IC56 bore on its cover a stepped pyramid, IC57 a straight-sided one; the change indicates recovery, if not from an error then at least from an imbalance. It also illustrates the importance, when theorising, of striving to formulate assumptions, bringing them out where they can be seen and criticized.

The stepped pyramid suggests that each major ideology forms a monolithic block, with a sudden jump across a sharp and rigid division to the next one in the series. This conception does possess some validity; for the hypothesis of a structure of ideologies to have value each of them must be in some sense a coherent whole firmly distinct from its neighbours, for otherwise the ‘structure’ deliquesces. It is also true, however, that each major ideology forms part of one continuous developmental process. Probably no formulation will ever comprehend the full depth and extent of ideological relationships, and certainly no diagram can do so, but of the two pyramids the smooth-sided one, used by Walsby in his Domain of Ideologies (he notes that a hyperbolic curve would be more accurate than the straight-line figure) is the less inadequate, and the comparison directs attention towards features of ideological development which have not always received sufficient attention.

Although speaking of the development of the ideological system, and sometimes stressing that nothing about it is permanently fixed (see for example the first paragraph of The Ideological Pyramid, p. 3 above) writings on the subject have tended to speak as if this development consisted almost entirely of successive transitions from one ideology to another; they have had little to say about changes within any one major ideology. Yet the greater part of ideological movement lies here, transitions between major ideologies being, at least from one viewpoint, little more than consequences of developing tensions within the earlier one of the two.

Look, for example, at the ideology of expediency. Its roots extend back beyond the first humans; Walsby traced the assumptive process back as far as the amoeba, and its presence among the higher animals leaps to the eye; every dog that snarls at another shows itself to be assuming that the potential aggressor really is where it appears to be. Where assumptions appear, influencing action without the intrusion of any more sophisticated ideology, we have expediency.
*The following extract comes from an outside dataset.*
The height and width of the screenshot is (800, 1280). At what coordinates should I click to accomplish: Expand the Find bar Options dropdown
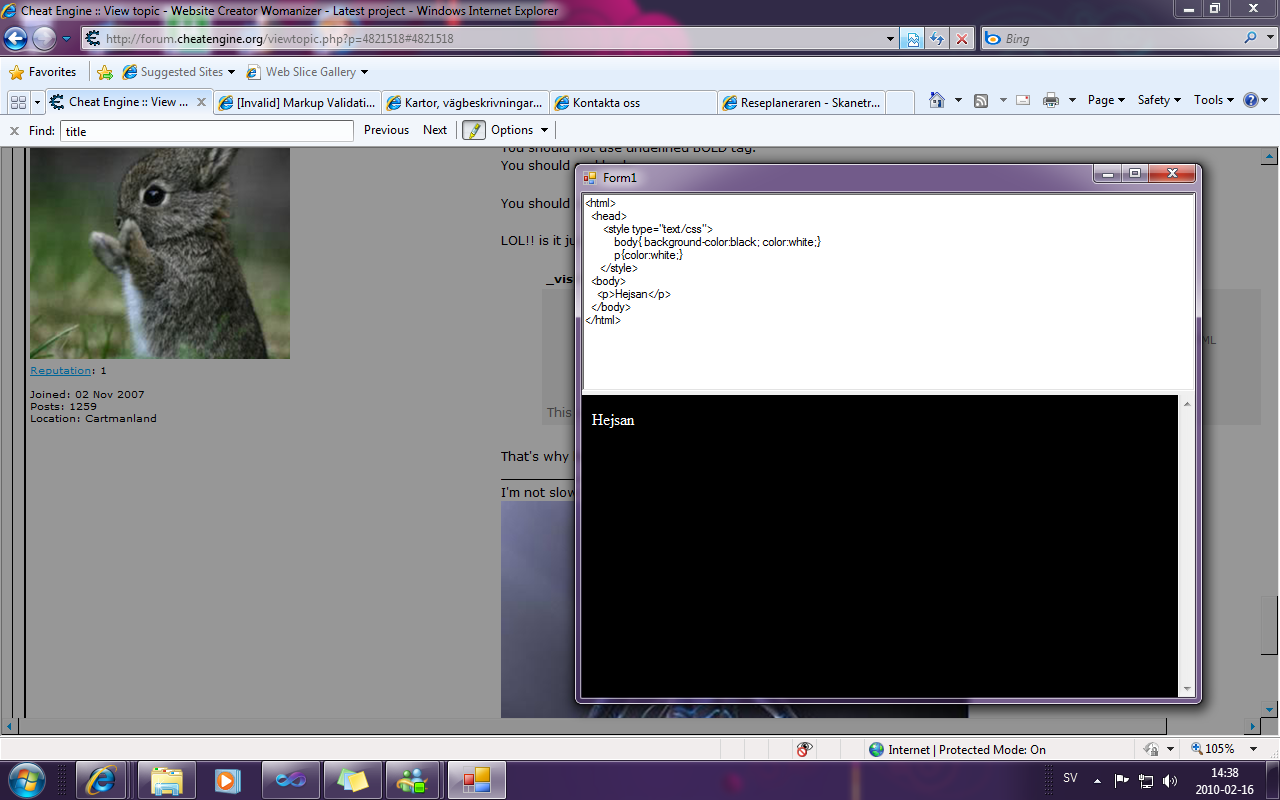pos(519,130)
This condition extends from the amoeba up to the stage immediately preceding agriculture and the state, and within this range come achievements that make the wonders of modern science look small: tools, and tools for making tools, the use of fire, the development of organised communal life and, above all these, the unfolding of the possibilities of speech, facilitating progress in every field.
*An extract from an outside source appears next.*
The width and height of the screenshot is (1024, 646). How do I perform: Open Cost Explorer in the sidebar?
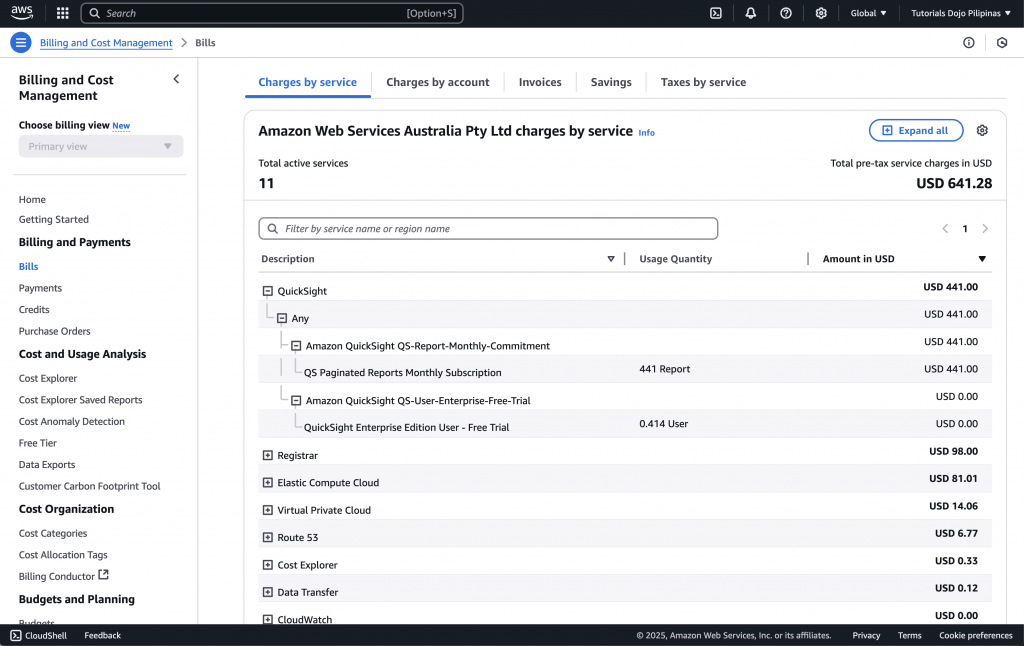coord(48,378)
Since all speech follows grammatical rules its expedient quality may be questioned, but it appears in the variations in grammar from one language to another. Science deals in universals, English atoms behaving in the same way as Chinese ones, but the most exhaustive knowledge of the English language leaves the student unable to speak Chinese and there is no way of reasoning from one grammar to the other. The speakers of each language adopt whatever rules they find most helpful, and when irregularity offers greater convenience than adherence to the rule irregularity becomes correct grammar; ‘I run, he runs,’ but ‘I am, he is,’ and the theoreticians just have to accept it. The artificial languages, for all their claimed advantages (precision prominent among them), have aroused no widespread interest, and the same holds for Basic English. With rare exceptions for specialised purposes people persist in talking as they find most convenient in the short term. No human community is known to have been without a grammatical language; the advance from the means of communication possessed by animals to the speech of foragers took place within the expedient ideology.
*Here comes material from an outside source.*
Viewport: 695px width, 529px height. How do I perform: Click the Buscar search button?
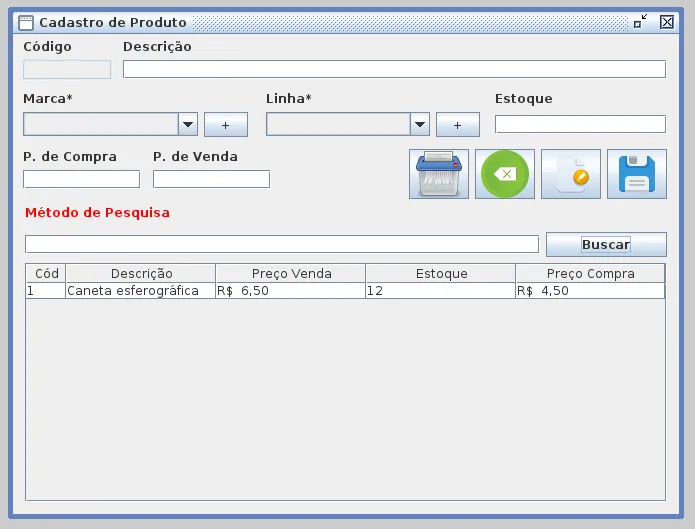(x=606, y=244)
Similarly with other activities. It took hundreds of thousands of years to acquire the knowledge, skill and understanding of materials that enabled the transition from the first rough products of the Old Stone Age to the polished stone axes of the New and that development, too, took place within the confines of expediency. With ideologies as with human beings, birth catches the attention, yet it comes as hardly more than the finishing touch to the long pregnancy which preceded it.

The smooth-sided pyramid carries a stronger implication of development continuing between emergences, making it the more adequate representation.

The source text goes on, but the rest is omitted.